It wasn’t the loans per se. The banks tried to protect themselves against defaults for the lowest cost, and to do that, they bought Credit Default Swaps from companies like AIG.
However, the CDS instruments were never regulated and AIG was not required to have enough capital to cover the policies in case of massive numbers of borrowers defaulting. No one thought that would ever happen.
Eliot Spitzer (the same idiot who had to resign later from the governorship of NY after he was caught with hookers) forced CEO Hank Greenberg out of AIG, and then the company went nuts with these policies.
As you probably know, AIG is being propped up by government loans. No telling if they will face any criminal prosecution.
CDS fraud is apparently in the trillions of dollars because they were written into the accounts as assets. They let the banks and brokerage houses lend even more money on high-return loans. The banks don’t have these CDS instruments on their books any more and are very reluctant to loan money to others, because the subprime “assets” are bundled as securities and will have to be unbundled, an extremely laborious process.
Read this article about Joseph Cassano and his infamous credit swaps.
http://www.portfolio.com/news-markets/top-5/2008/09/28/AIGs-Derivatives-Run-Amok
What a mess!
Great link. Thanks
CDS fraud is apparently in the trillions of dollars because they were written into the accounts as assets.
Just to add, that because they were treated as assets on the books, it allowed the institutions (like AIG or any SIV funds) to compound overall leverage on these "assets" even further, to inflate their profitability. As you pointed out, no thought was given to the [fixed] liabilities on the balance sheet, as long as the [real estate] assets kept inflating. In many ways they were not that different from many "flippers" who bought the homes at ridiculous prices only to sell it to the "greater fool".

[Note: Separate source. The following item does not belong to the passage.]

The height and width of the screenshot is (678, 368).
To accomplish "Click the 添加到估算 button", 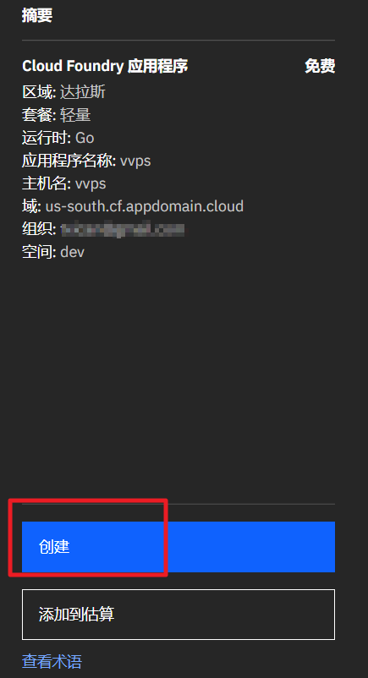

Maurice "Hank" Greenberg himself lost over $6B just since May in the collapse of company he spent 35 years building, and he was not even in a position to know the real damage caused to AIG by new management in the 3 years of his absence, forced out by Spitzer's vindictive corporate blackmail of public financial firms. By the time he unsuccessfully tried to retake control and management of the company, the damage was already done and it was already too late to save the company, let alone the market.
The Timeline Project / Link List of Bailout History
http://www.freerepublic.com/focus/f-bloggers/2093845/posts
One of my latest posts there:
Five Million Illegal Aliens get Fraudulent Loans?
Near top of a google list, Newsbusters:
headline: Calling the Old Media: Five Million Illegals Have Illegal Mortgages in U.S.A.!
Here are some snippets:
... One illegal alien was arrested this year in Tucson after allegedly using a stolen social security number to buy two homes and rack up over $780,000 in bad debt. ...
... Its not known how many of those have contributed to the subprime housing mortgagemeltdown, but it has affected every state, including Arizona. ...
One FR link in which HUD denies the charge:
HUD cries foul over illegal immigrant mortgage data
http://www.freerepublic.com/focus/f-news/2101844/posts
Oldexpat posted: Whether it is 1m or 5m is irrelevant. No bank should have been giving mortgages to someone who could be deported any day. Makes no sense. All I know is we have a friend foreclosing on almost one house a day in Orange Co. CA.